» **Exercise requirements**: Lay out the listing below as a numbered list, leaving out the blank lines.

---------- Data for review ----------

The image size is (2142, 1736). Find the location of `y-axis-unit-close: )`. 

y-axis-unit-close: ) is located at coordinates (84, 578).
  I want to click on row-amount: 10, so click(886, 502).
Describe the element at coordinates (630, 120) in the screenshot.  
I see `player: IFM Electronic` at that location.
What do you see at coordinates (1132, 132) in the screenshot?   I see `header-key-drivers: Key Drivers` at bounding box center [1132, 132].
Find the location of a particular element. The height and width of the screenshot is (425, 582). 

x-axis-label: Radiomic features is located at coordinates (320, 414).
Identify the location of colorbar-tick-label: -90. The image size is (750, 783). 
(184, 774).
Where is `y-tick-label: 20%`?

----------

» **Answer to this task**:
1. The image size is (2142, 1736). Find the location of `y-axis-unit-close: )`. 
2. y-axis-unit-close: ) is located at coordinates (84, 578).
3.   I want to click on row-amount: 10, so click(886, 502).
4. Describe the element at coordinates (630, 120) in the screenshot.  
5. I see `player: IFM Electronic` at that location.
6. What do you see at coordinates (1132, 132) in the screenshot?   I see `header-key-drivers: Key Drivers` at bounding box center [1132, 132].
7. Find the location of a particular element. The height and width of the screenshot is (425, 582). 
8. x-axis-label: Radiomic features is located at coordinates (320, 414).
9. Identify the location of colorbar-tick-label: -90. The image size is (750, 783). 
10. (184, 774).
11. Where is `y-tick-label: 20%`?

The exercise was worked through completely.